- **Page extract**
*** Block opens ***
= Lithium–silicon battery =

Silicon-based subclass of lithium-ion battery technology

Lithium–silicon batteries are lithium-ion batteries that employ a silicon-based anode and lithium ions as the charge carriers. Silicon-based materials, generally, have a much larger specific energy capacity: for example, 3600 mAh/g for pristine silicon. The standard anode material graphite is limited to a maximum theoretical capacity of 372 mAh/g for the fully lithiated state LiC_{6}.

Silicon's vast volume change (approximately 400% based on crystallographic densities) when lithium is inserted, along with high reactivity in the charged state, are obstacles to commercializing this type of anode. Commercial battery anodes may have small amounts of silicon, boosting their performance slightly. The amounts are closely held trade secrets, limited as of 2018 to, at most, 10% of the anode. Lithium-silicon batteries also include cell configurations where silicon is in compounds that may, at low voltage, store lithium by a displacement reaction, including silicon oxycarbide, silicon monoxide, or silicon nitride.
*** Block closes ***
- **Data provided**
*** Block opens ***
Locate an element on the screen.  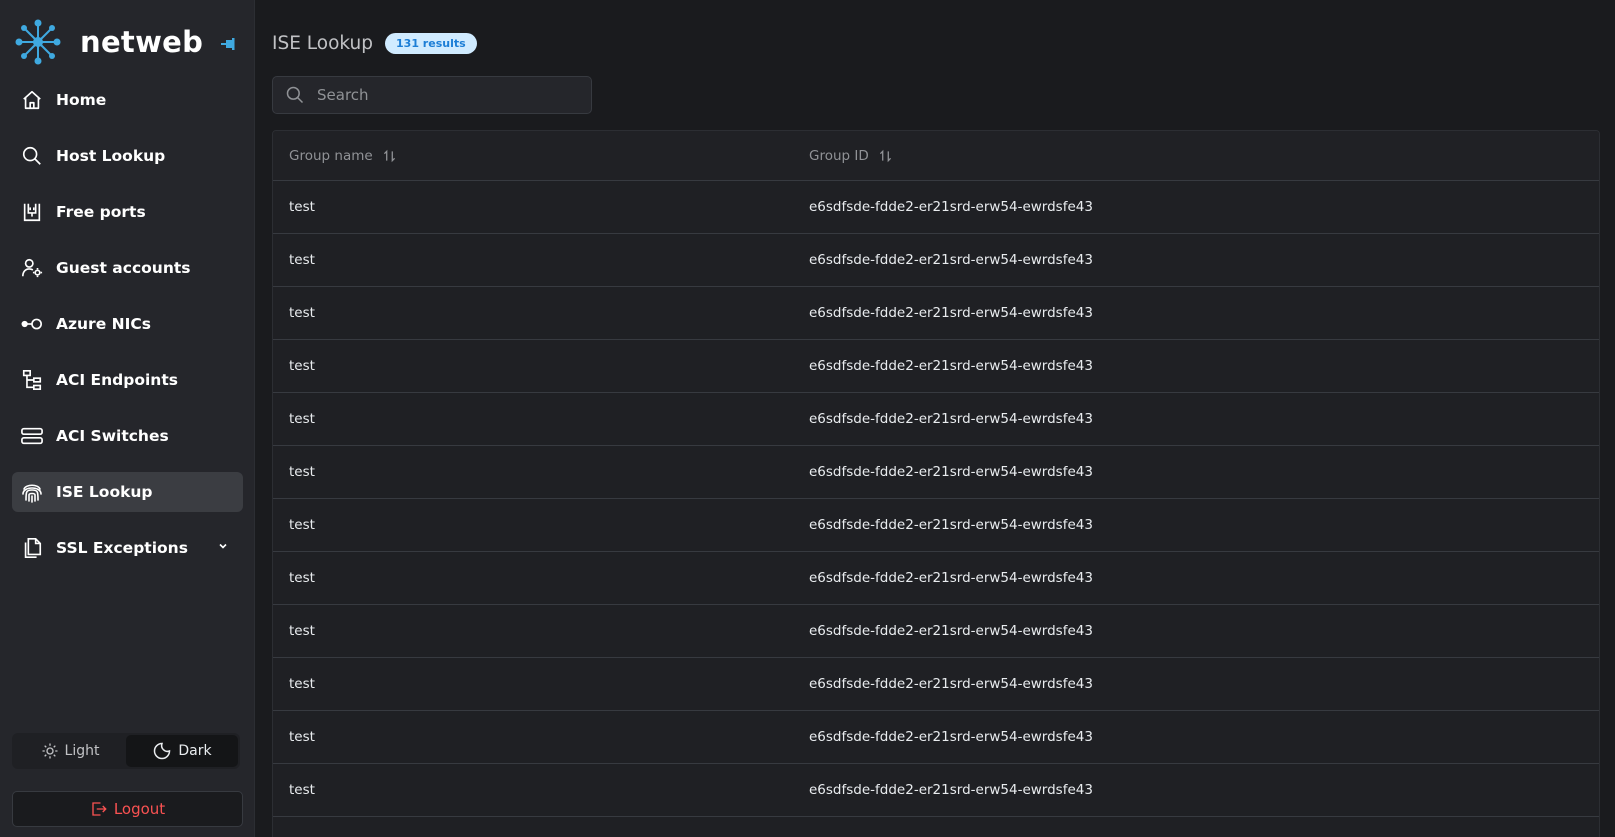
table-header: Group name Group ID is located at coordinates (936, 156).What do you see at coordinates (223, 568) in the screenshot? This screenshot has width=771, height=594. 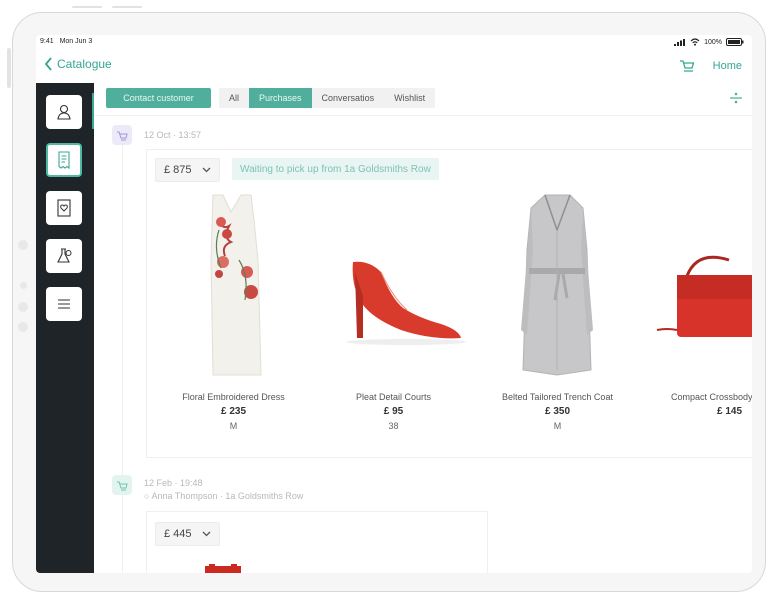 I see `product-thumbnail` at bounding box center [223, 568].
*** Block closes ***
- **What you will do**
[1] From the lithium–silicon battery text, copy out the part that opens with the words containing "Silicon's vast volume" and closes with "or silicon nitride.".
[2] Answer these questions using the lithium–silicon battery text:
(a) What is the maximum theoretical capacity of graphite as an anode material?
(b) By roughly how much does silicon's volume change when lithium is inserted?
(c) As of 2018, what was the upper limit on the share of silicon in commercial battery anodes?

- **Solutions**
[1]
Silicon's vast volume change (approximately 400% based on crystallographic densities) when lithium is inserted, along with high reactivity in the charged state, are obstacles to commercializing this type of anode. Commercial battery anodes may have small amounts of silicon, boosting their performance slightly. The amounts are closely held trade secrets, limited as of 2018 to, at most, 10% of the anode. Lithium-silicon batteries also include cell configurations where silicon is in compounds that may, at low voltage, store lithium by a displacement reaction, including silicon oxycarbide, silicon monoxide, or silicon nitride.

[2]
(a) 372 mAh/g
(b) About 400%
(c) At most 10% of the anode